The Captain's decision to fly to London rather than remain at Frankfurt was not criticised: he could have landed at Heathrow or Stansted, where the weather was clear, instead of Gatwick if he felt conditions were too bad, and the aircraft could even return to Germany if necessary. By the time the aircraft approached Gatwick, the runway visual range was 100 m according to the latest weather report at 2350 on 4 January, and was not expected to improve that night; furthermore, this reading was confirmed at 0123 and 0127. At the time, British-registered aircraft were not allowed to land at an airport at a time when its runway visual range was lower than its "declared minimum" (Gatwick's was 1/2 mi), but foreign aircraft had their own rules and were not subject to British legislation. Ariana Afghan Airlines pilots were instructed not to land when the runway visual range was lower than an airport's declared minimum (although this was not prohibited by law), but they could use their judgment on whether to descend to critical height (200 ft for this aircraft) and then attempt a landing.
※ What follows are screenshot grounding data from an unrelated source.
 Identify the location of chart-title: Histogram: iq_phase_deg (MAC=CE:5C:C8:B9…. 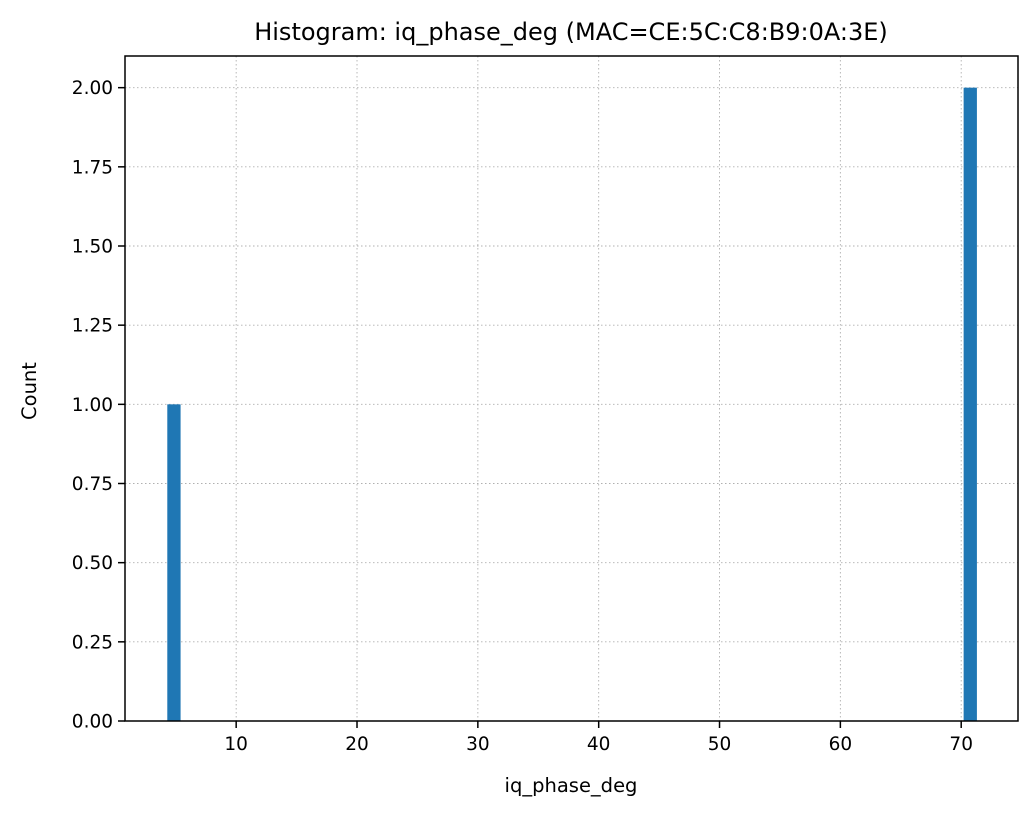
(571, 32).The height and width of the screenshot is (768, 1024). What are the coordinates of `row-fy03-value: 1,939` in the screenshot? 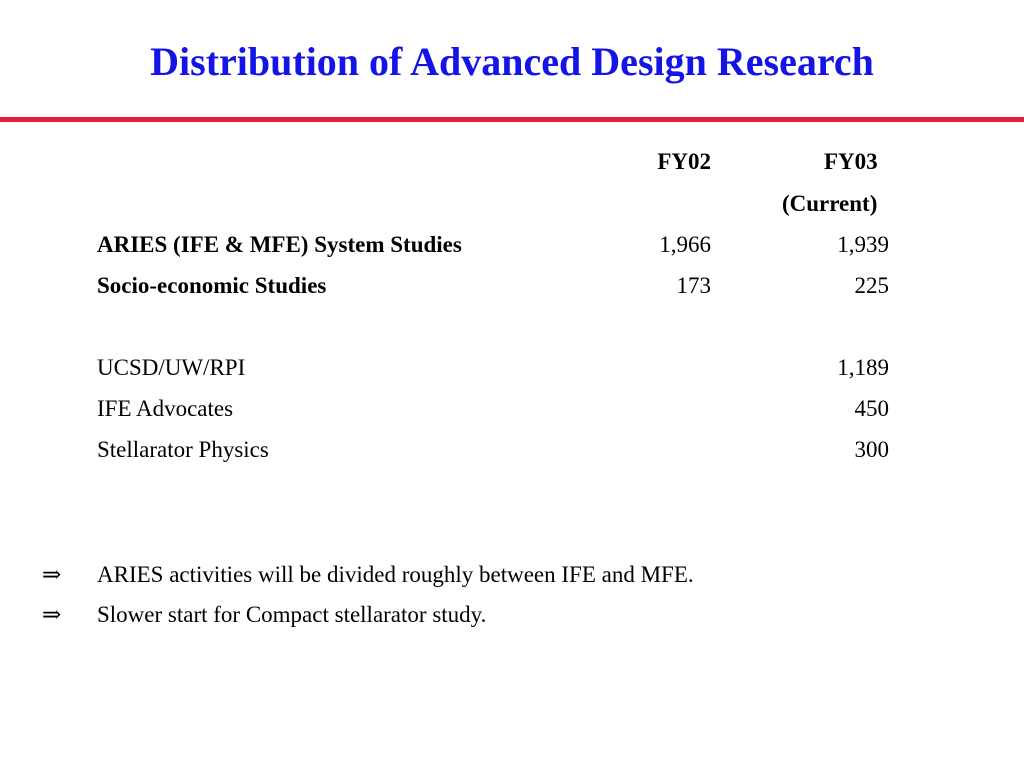 It's located at (863, 244).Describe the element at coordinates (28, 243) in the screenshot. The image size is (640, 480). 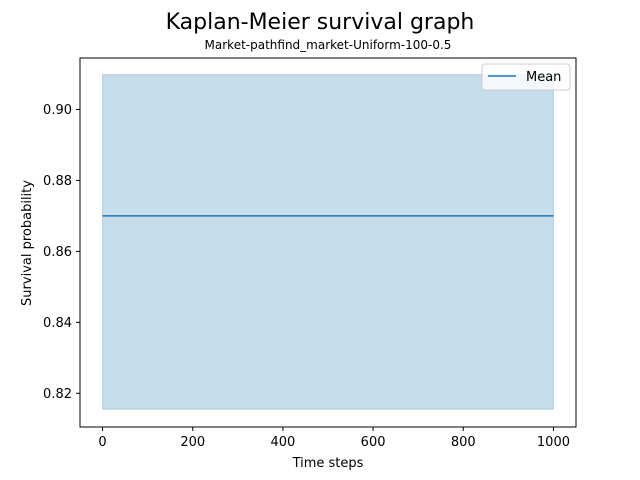
I see `y-axis-label: Survival probability` at that location.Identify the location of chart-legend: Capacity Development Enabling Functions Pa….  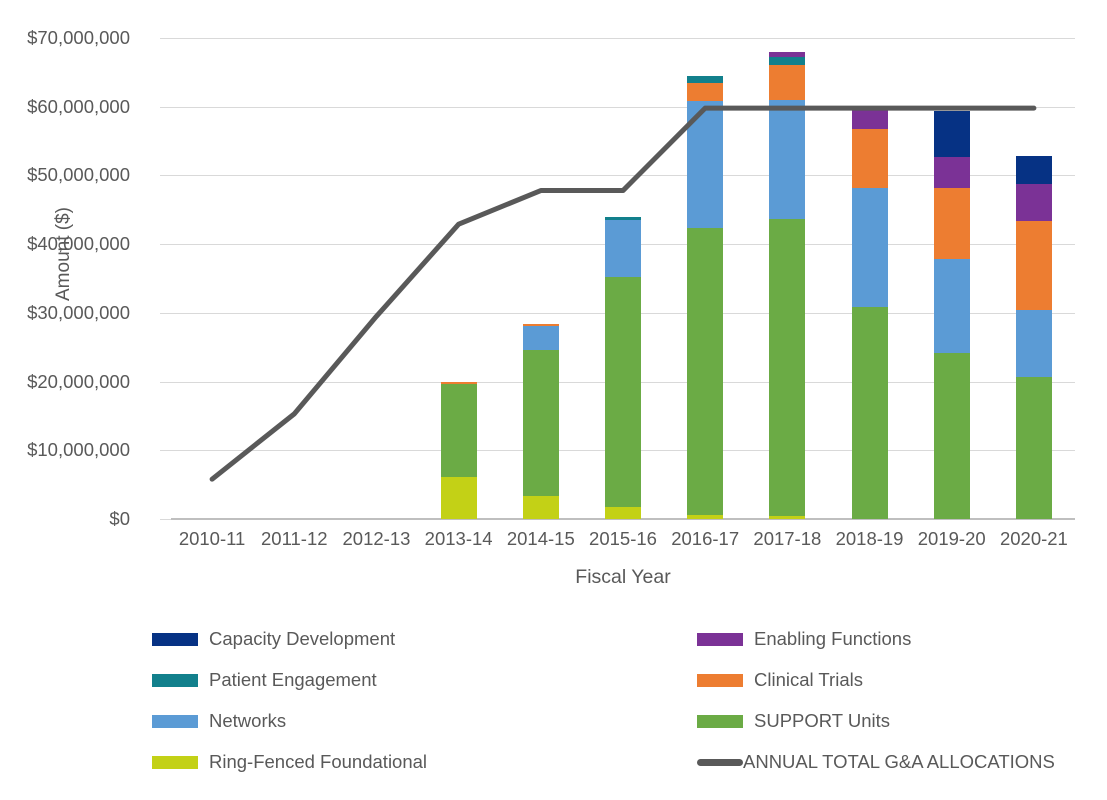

Captain Nowroz "decided that since patchy fog shifts quickly he would make an approach with a view to landing at Gatwick". The accident report stated that because he was relying principally on visual indications as he came in to land, he may have been distracted from his flight-deck duties; and patchy fog in otherwise clear conditions has been known to severely affect the sighting of visual references, sometimes leading to "disastrous errors of judgment".
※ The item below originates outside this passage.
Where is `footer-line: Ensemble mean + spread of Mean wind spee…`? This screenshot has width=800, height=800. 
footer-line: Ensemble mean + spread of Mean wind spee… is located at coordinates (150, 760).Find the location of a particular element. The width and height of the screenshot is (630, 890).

Nevertheless, Captain Nowroz's decision to approach Gatwick with a view to landing there presented "no undue risk" and did not cause the accident. Instead, the cause was found to be a series of changes to speed, power and flap angle settings which were not in accordance with the airline's operating procedures and which took place in the last 15 mi of the approach. At 0128, the aircraft picked up the ILS localiser beam, and the flaps were lowered in three stages as the aircraft's speed reduced. Soon afterwards, as it approached the ILS glideslope beam, its height and speed were reduced further and the undercarriage was extended. Then the Captain saw a light which he mistook for one at the far end of the runway—it was actually on a hill beyond the airport—and the "stabiliser out of trim" warning light came on. This had been faulty earlier in the flight, and the Captain disengaged the autopilot and the automatic glideslope tracker. At 0133, the flap angle was increased; the aircraft then began to fall below the approach slope and was travelling faster than the crew thought. Only when it reached a height of 400 ft was an attempt made to gain height, but this happened too late.

The first three flap adjustments took place at higher speeds than recommended in the airline's procedures, although they did not exceed the Boeing 727's limits. The undercarriage was extended at too high a speed, and the next flap adjustment should have been done in two stages. The sudden change of angle caused the nose to pitch downwards and the aircraft to descend more rapidly than was appropriate for the conditions. The Captain and other crew members did not react to this for about 45 seconds, though, until at about 300 ft from the ground they applied full power and full up elevator to try to bring the aircraft up. The accident report states that during this 45-second period, they may have been preoccupied by looking for visual confirmation of their position, such as the runway lights.

The legislation prohibiting British aircraft from landing when the runway visual range was too short was extended in September 1969 to cover aircraft from all other countries when flying to airports anywhere in the United Kingdom.